> **Directions**
Repeat all of the records exactly, leaving out the pictures.

> **The input**
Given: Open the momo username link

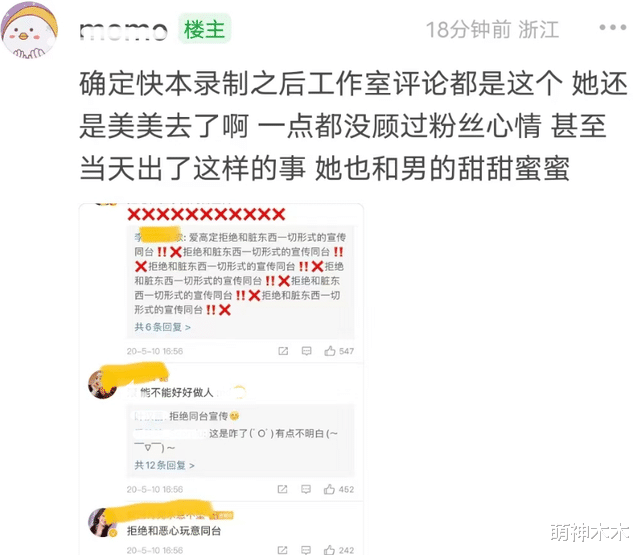Looking at the screenshot, I should tap(123, 31).
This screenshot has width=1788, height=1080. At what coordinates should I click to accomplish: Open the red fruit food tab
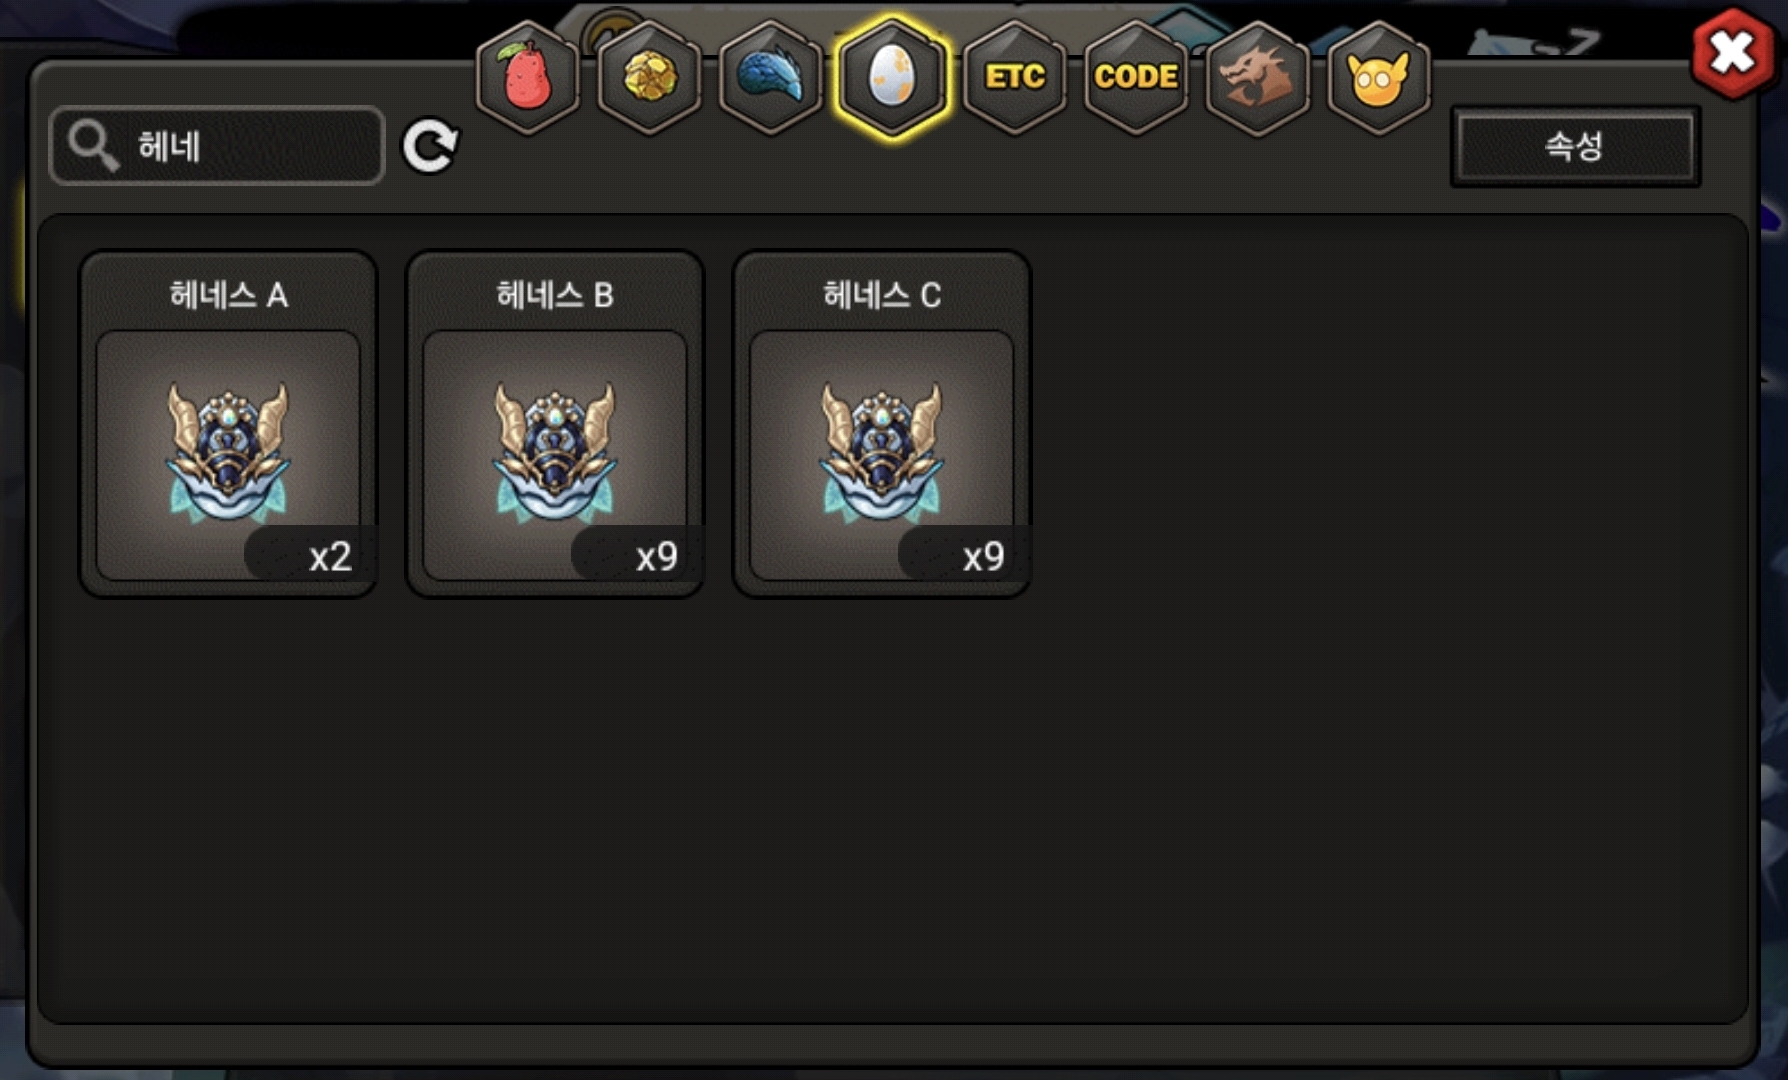coord(528,77)
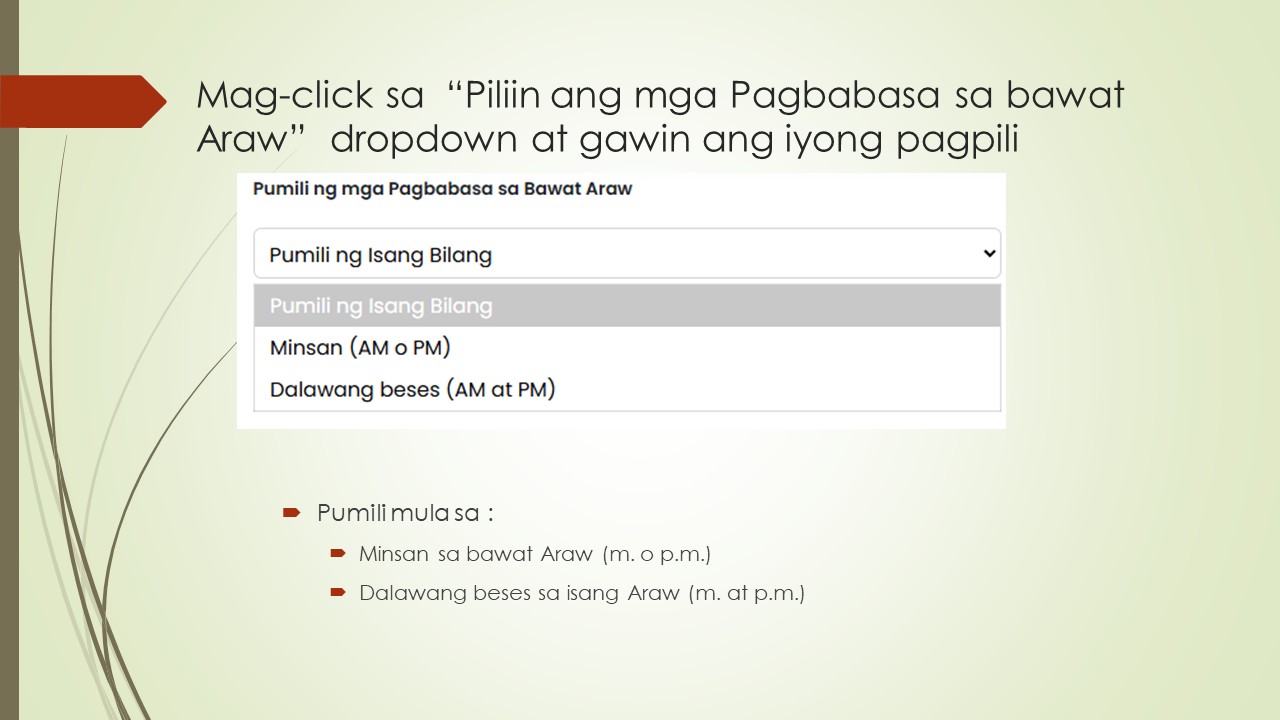The image size is (1280, 720).
Task: Click the slide title text
Action: point(660,115)
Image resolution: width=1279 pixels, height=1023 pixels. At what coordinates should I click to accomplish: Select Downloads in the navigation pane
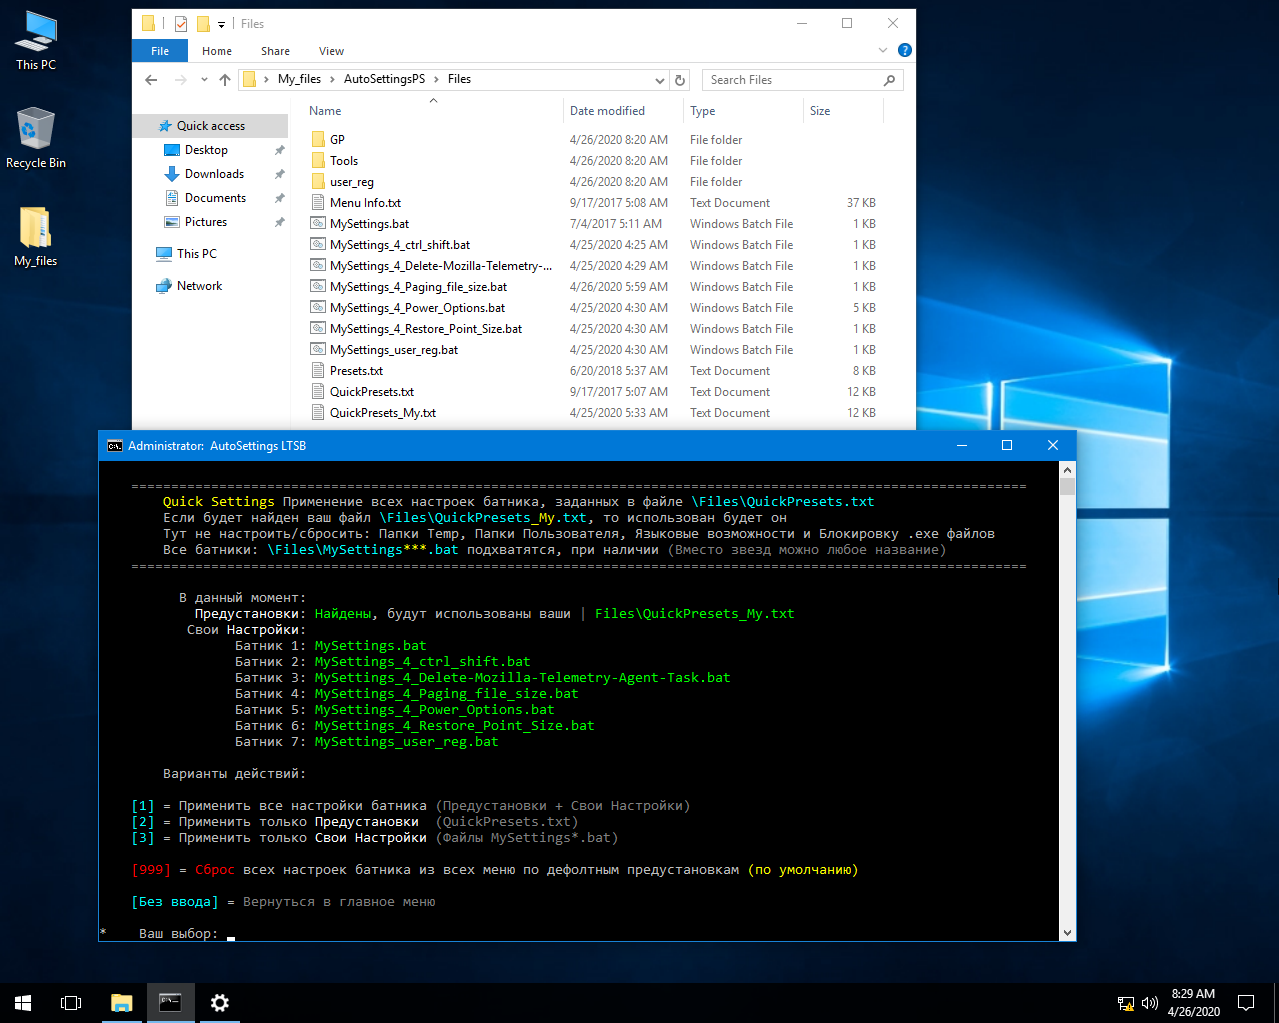pos(214,174)
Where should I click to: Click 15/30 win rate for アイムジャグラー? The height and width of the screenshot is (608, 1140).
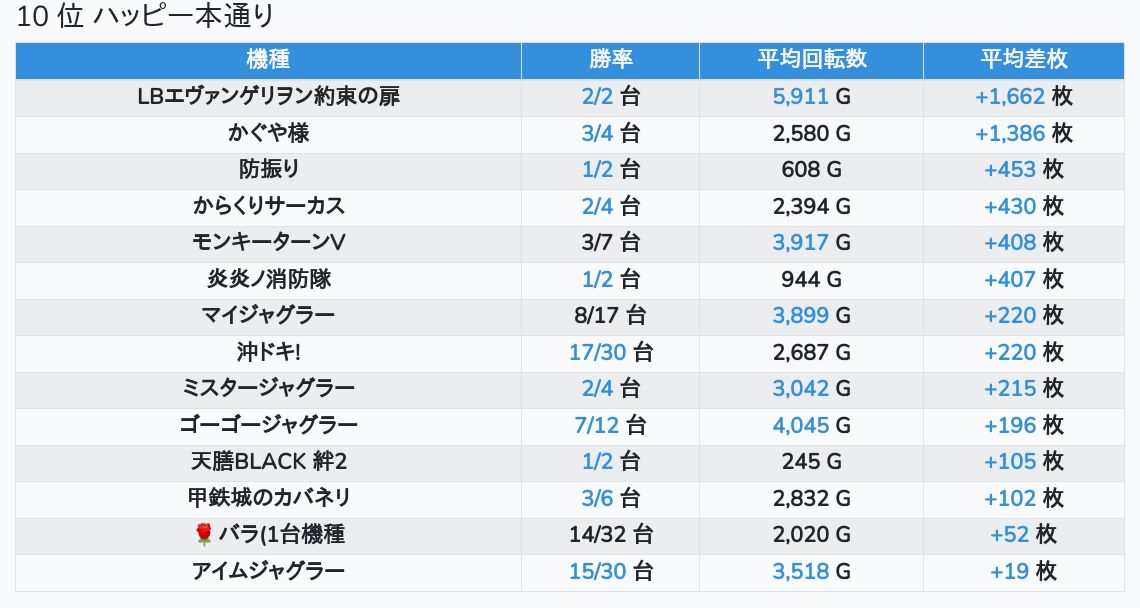point(596,571)
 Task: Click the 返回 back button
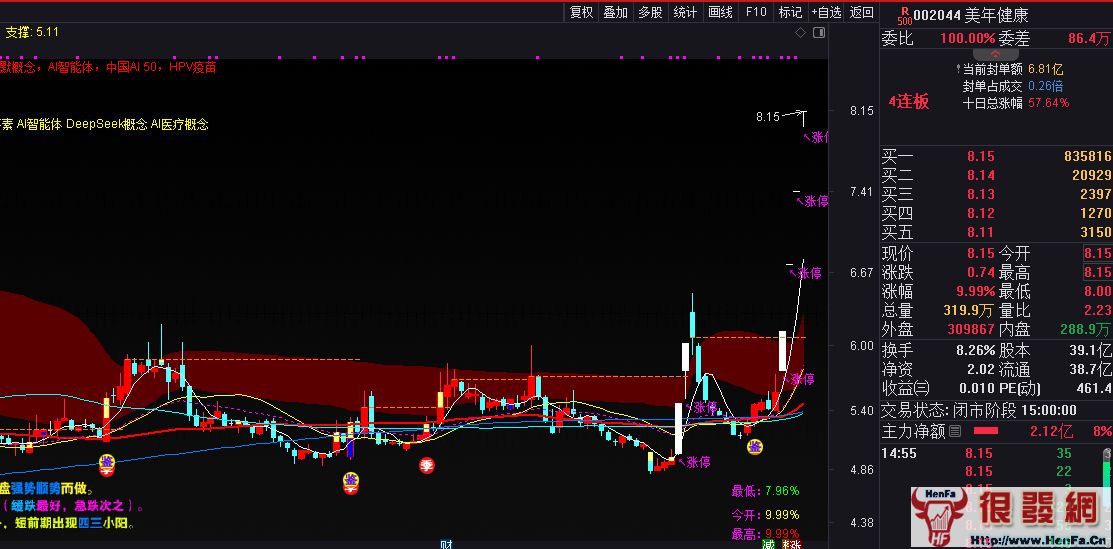coord(861,12)
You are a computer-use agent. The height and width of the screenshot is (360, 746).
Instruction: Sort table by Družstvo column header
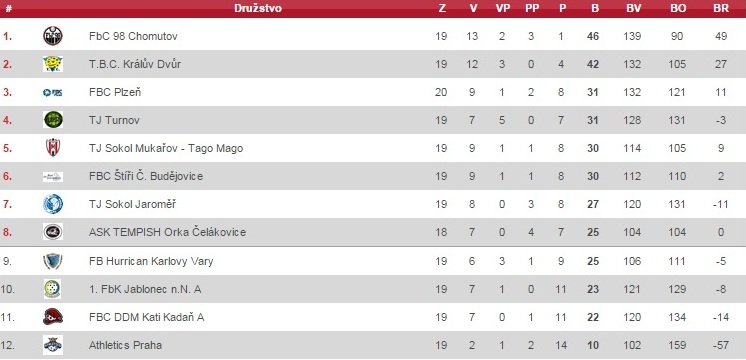click(x=258, y=8)
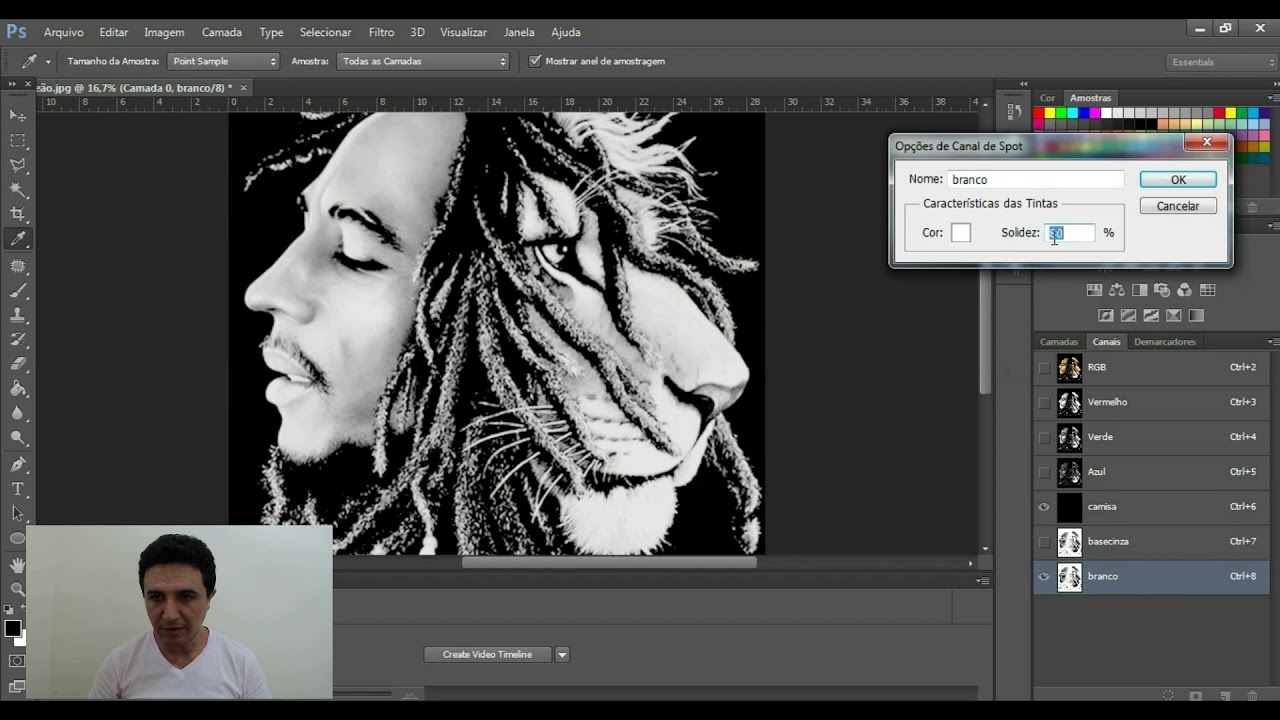Open the Cor swatch in dialog
Viewport: 1280px width, 720px height.
(x=961, y=232)
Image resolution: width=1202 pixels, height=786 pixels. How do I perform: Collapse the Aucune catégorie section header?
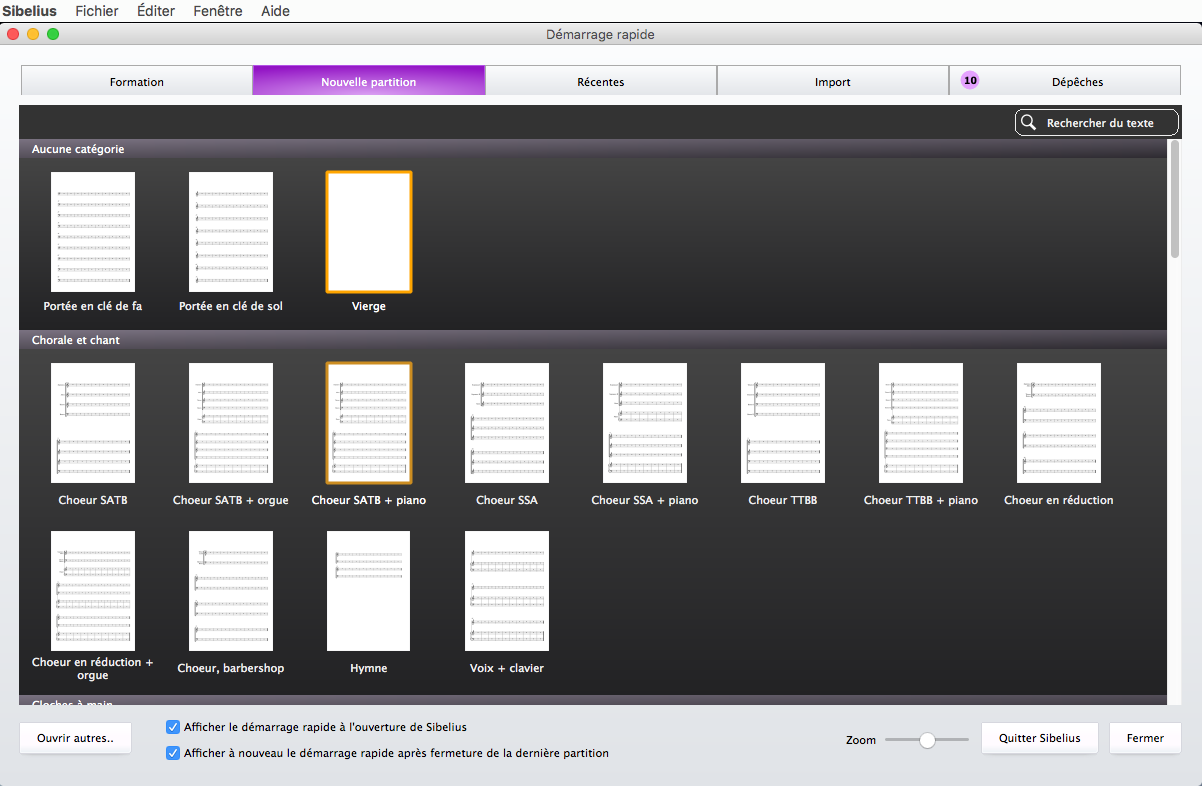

> **Answer space**
Given: Open the momo username link

Looking at the screenshot, I should tap(123, 31).
This screenshot has width=1788, height=1080. At what coordinates should I click to accomplish: Open the red fruit food tab
coord(528,77)
The image size is (1280, 720).
Task: Click the slide title text
Action: point(660,115)
Image resolution: width=1279 pixels, height=1023 pixels. At what coordinates should I click to accomplish: Select Downloads in the navigation pane
pos(214,174)
Where should I click to: Click 15/30 win rate for アイムジャグラー? The height and width of the screenshot is (608, 1140).
point(596,571)
 Task: Click the 返回 back button
coord(861,12)
You are a computer-use agent. The height and width of the screenshot is (360, 746).
Instruction: Sort table by Družstvo column header
click(x=258, y=8)
Open the Cor swatch in dialog
Viewport: 1280px width, 720px height.
(x=961, y=232)
Image resolution: width=1202 pixels, height=786 pixels. How do I perform: Collapse the Aucune catégorie section header?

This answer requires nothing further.